### [Work instructions]
Every single entry needs to appear again exactly as given.

[[ Records for processing, beginning ]]

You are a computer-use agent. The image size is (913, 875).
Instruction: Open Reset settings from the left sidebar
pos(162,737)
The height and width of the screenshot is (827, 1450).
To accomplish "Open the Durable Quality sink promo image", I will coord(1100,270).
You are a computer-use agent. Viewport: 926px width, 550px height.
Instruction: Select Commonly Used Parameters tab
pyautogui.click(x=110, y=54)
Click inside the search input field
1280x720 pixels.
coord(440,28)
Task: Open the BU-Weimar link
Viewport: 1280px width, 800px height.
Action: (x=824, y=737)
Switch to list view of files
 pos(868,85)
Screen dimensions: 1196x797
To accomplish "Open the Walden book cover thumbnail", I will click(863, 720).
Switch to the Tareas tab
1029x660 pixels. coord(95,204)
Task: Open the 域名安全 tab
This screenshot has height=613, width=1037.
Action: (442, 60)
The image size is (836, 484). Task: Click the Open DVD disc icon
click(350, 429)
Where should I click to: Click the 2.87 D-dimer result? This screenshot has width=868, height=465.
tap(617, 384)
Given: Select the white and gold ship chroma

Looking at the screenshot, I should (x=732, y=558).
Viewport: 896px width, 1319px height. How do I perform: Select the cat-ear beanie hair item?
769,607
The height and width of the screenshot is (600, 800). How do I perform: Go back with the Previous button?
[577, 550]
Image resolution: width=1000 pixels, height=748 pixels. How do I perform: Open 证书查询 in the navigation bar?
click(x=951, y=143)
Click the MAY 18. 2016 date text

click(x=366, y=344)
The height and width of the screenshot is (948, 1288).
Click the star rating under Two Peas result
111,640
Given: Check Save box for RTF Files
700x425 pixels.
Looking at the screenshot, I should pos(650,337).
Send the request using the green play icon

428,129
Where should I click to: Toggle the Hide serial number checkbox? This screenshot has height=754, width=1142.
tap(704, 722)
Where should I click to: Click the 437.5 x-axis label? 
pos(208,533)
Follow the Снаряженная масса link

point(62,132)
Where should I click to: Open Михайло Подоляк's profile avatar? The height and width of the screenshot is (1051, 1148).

[[ Records for processing, end ]]

### [Solved exercise]
You are a computer-use agent. The image size is (913, 875).
Instruction: Open Reset settings from the left sidebar
pos(162,737)
The height and width of the screenshot is (827, 1450).
To accomplish "Open the Durable Quality sink promo image", I will coord(1100,270).
You are a computer-use agent. Viewport: 926px width, 550px height.
Instruction: Select Commonly Used Parameters tab
pyautogui.click(x=110, y=54)
Click inside the search input field
1280x720 pixels.
coord(440,28)
Task: Open the BU-Weimar link
Viewport: 1280px width, 800px height.
Action: (x=824, y=737)
Switch to list view of files
 pos(868,85)
Screen dimensions: 1196x797
To accomplish "Open the Walden book cover thumbnail", I will click(863, 720).
Switch to the Tareas tab
1029x660 pixels. coord(95,204)
Task: Open the 域名安全 tab
This screenshot has height=613, width=1037.
Action: (442, 60)
The image size is (836, 484). Task: Click the Open DVD disc icon
click(350, 429)
Where should I click to: Click the 2.87 D-dimer result? This screenshot has width=868, height=465.
tap(617, 384)
Given: Select the white and gold ship chroma

Looking at the screenshot, I should (x=732, y=558).
Viewport: 896px width, 1319px height. How do I perform: Select the cat-ear beanie hair item?
769,607
The height and width of the screenshot is (600, 800). How do I perform: Go back with the Previous button?
[577, 550]
Image resolution: width=1000 pixels, height=748 pixels. How do I perform: Open 证书查询 in the navigation bar?
click(x=951, y=143)
Click the MAY 18. 2016 date text

click(x=366, y=344)
The height and width of the screenshot is (948, 1288).
Click the star rating under Two Peas result
111,640
Given: Check Save box for RTF Files
700x425 pixels.
Looking at the screenshot, I should pos(650,337).
Send the request using the green play icon

428,129
Where should I click to: Toggle the Hide serial number checkbox? This screenshot has height=754, width=1142.
tap(704, 722)
Where should I click to: Click the 437.5 x-axis label? 
pos(208,533)
Follow the Снаряженная масса link

point(62,132)
Where should I click to: Open Михайло Подоляк's profile avatar? The height and width of the screenshot is (1051, 1148).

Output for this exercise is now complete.